### [Task list]
(A) In the bankruptcy opinion, rewrite the part that opens with the words containing "Bearing in mind" and closes with "a nonassenting partner.", replacing "partnership" with "firm" throughout.
(B) List every case, general order, and form that the bankruptcy opinion cites by name or number.

Now it seems to me that when the court wrote general order No. 8 it must have intended that, where a partner of a firm refuses to join in the petition with the other partners or partner, the petition must contain the statement of facts contained in form No. 3 wherein is a charge of insolvency and the commission of an act of bankruptcy, which such nonassenting partner may deny.

If the proceeding becomes an involuntary one as to the partnership by virtue of one of the partners refusing to join, as held in Medsker v. Bonebrake, then it follows that the allegations in the involuntary form should be used, and this is made more manifest by the language of order 8 giving such nonassenting partner the right to resist the prayer in the same manner as if the petition had been filed by a creditor, and to make all defenses which any debtor proceeded against is entitled to make, and specifically giving such nonassenting partner the right to prove, if he can, that the partnership is not insolvent or has not committed an act of bankruptcy.

Bearing in mind that proof by 'a debtor proceeded against that he is not insolvent or that he has not committed an act of bankruptcy is a complete defense, it necessarily follows that order 8 puts the partnership in the same position when there is a nonassenting partner.

The language used can mean nothing else as I see it.

The petition against a debtor in an involuntary proceeding must allege both insolvency and an act of bankruptcy.

The commission of an act of bankruptcy is indispensable to jurisdiction in an involuntary proceeding. In re Meyer, 98 Fed. 979, 39 C. C. A. 368.

### [Recorded data]
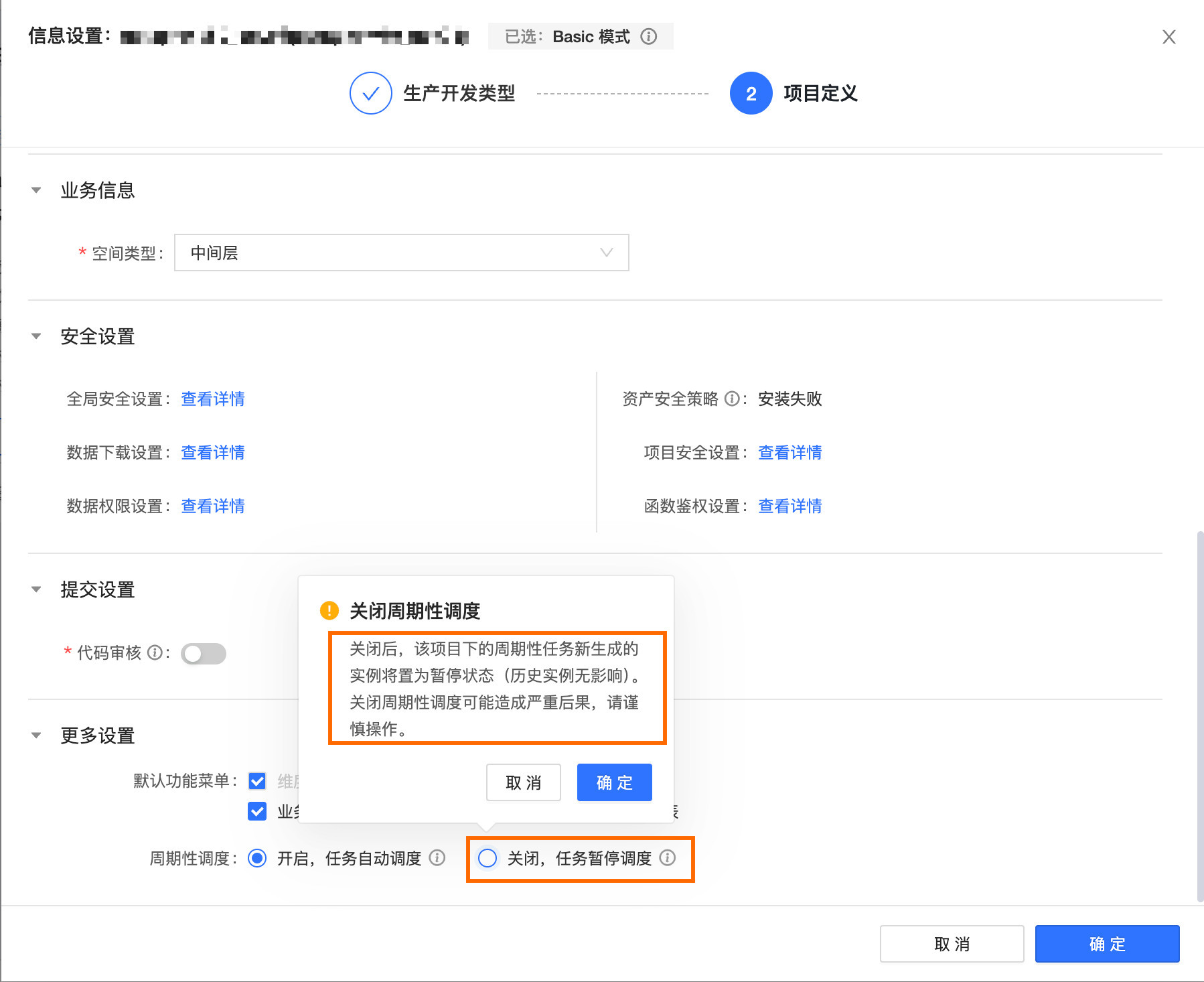Open 查看详情 link for 全局安全设置
The width and height of the screenshot is (1204, 982).
click(213, 399)
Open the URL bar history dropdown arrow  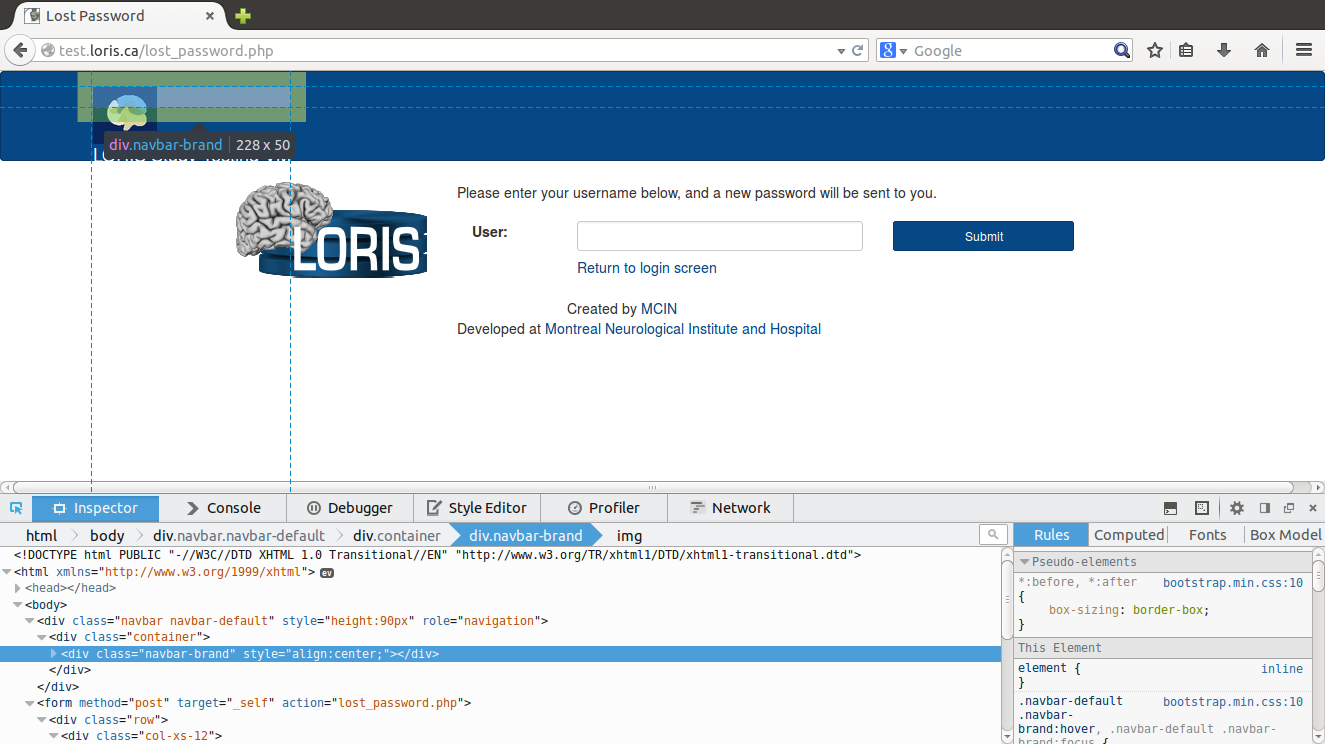point(840,50)
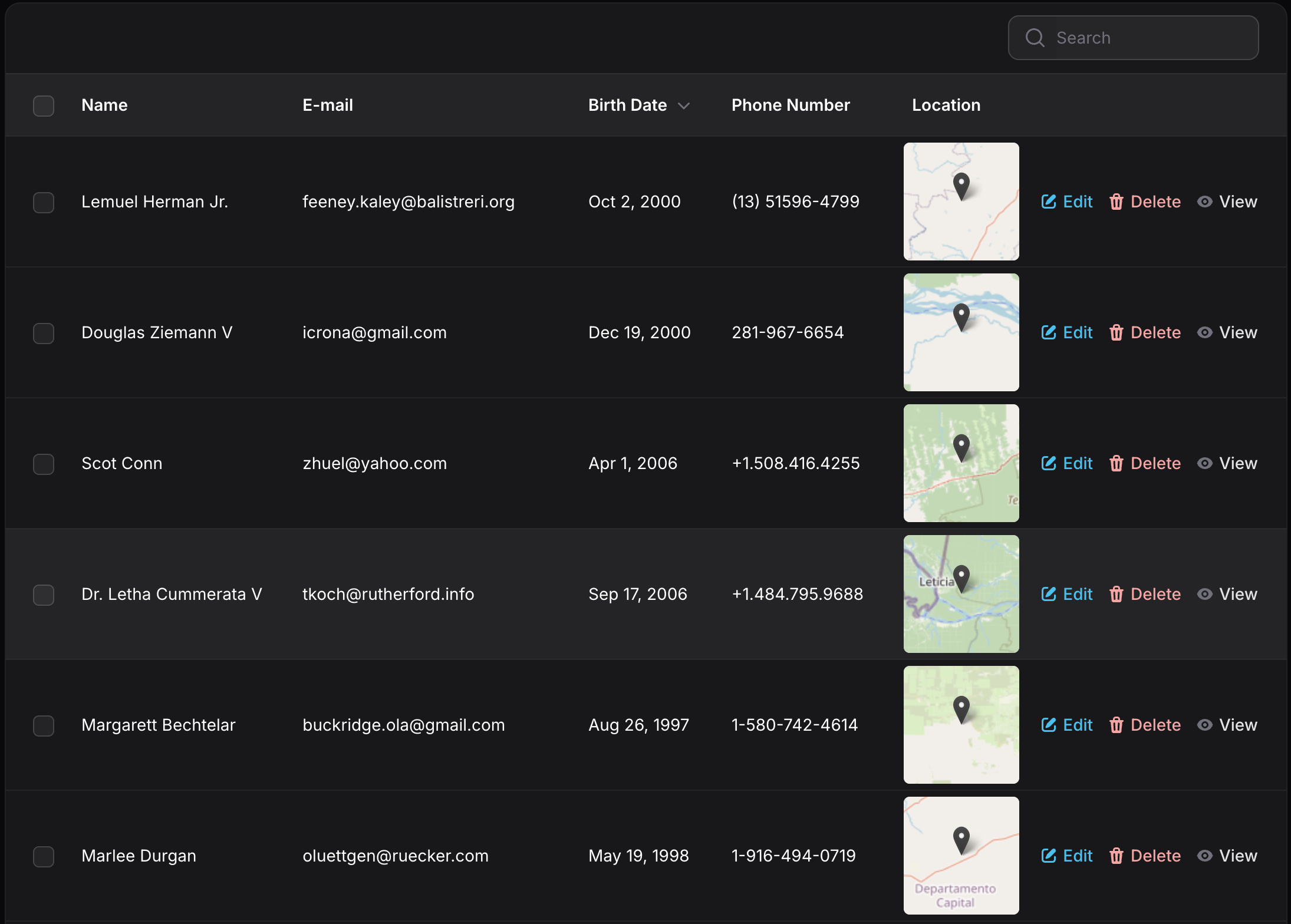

### [Exercise responses]
(A)
Bearing in mind that proof by 'a debtor proceeded against that he is not insolvent or that he has not committed an act of bankruptcy is a complete defense, it necessarily follows that order 8 puts the firm in the same position when there is a nonassenting partner.

(B)
- General order No. 8
- Form No. 3
- Medsker v. Bonebrake
- In re Meyer